= PROBLEM STATEMENT =
Repeat precisely the line in which "Select the Texas Roadhouse column header" occurs and all lines that follow it in the entries below. Pictures must be omitted.

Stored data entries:
────────────────────────────────────────
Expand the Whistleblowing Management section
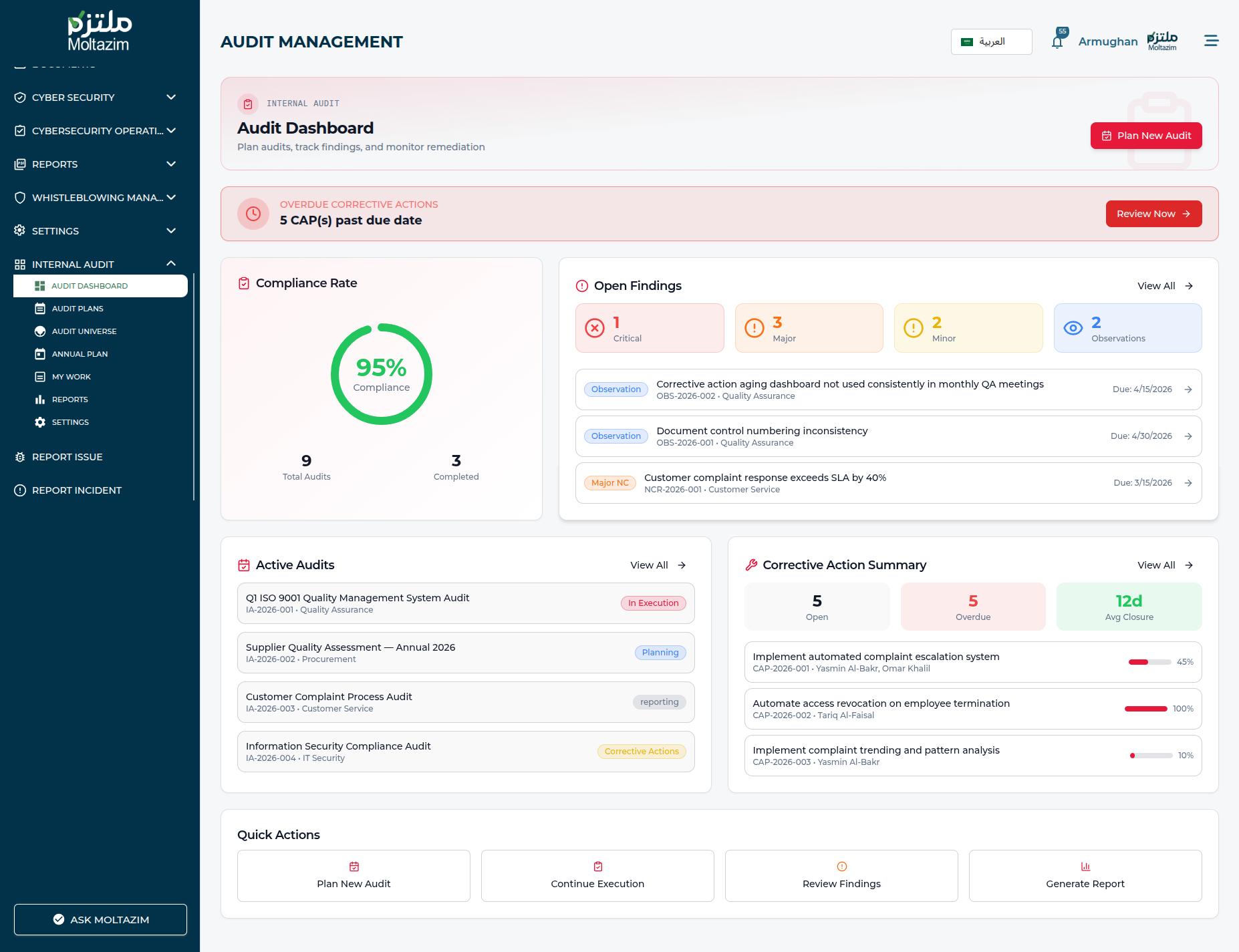1239x952 pixels. [x=96, y=198]
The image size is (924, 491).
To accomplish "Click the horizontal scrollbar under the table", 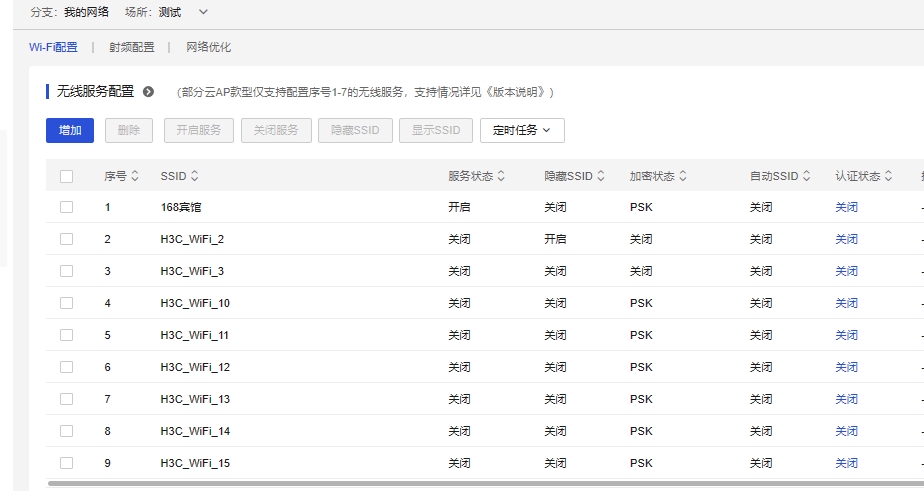I will click(480, 484).
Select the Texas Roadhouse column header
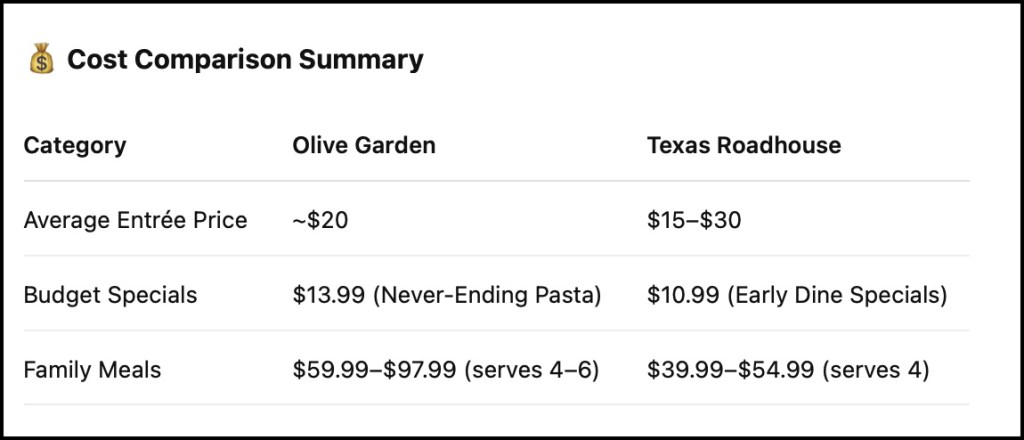Viewport: 1024px width, 440px height. pos(744,145)
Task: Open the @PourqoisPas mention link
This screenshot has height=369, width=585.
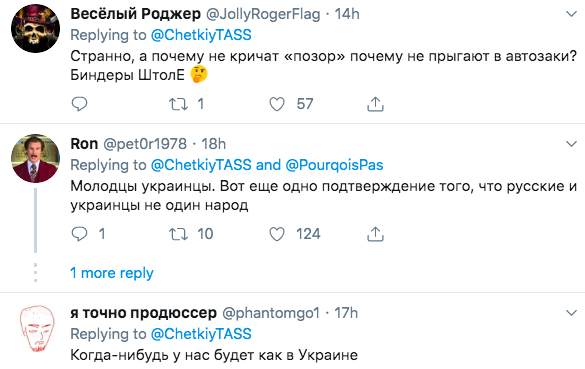Action: (x=334, y=165)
────────────────────────────────────────
= ANSWER SPACE =
Select the Texas Roadhouse column header
Viewport: 1024px width, 440px height. pos(744,145)
Task: Open the @PourqoisPas mention link
This screenshot has height=369, width=585.
Action: (x=334, y=165)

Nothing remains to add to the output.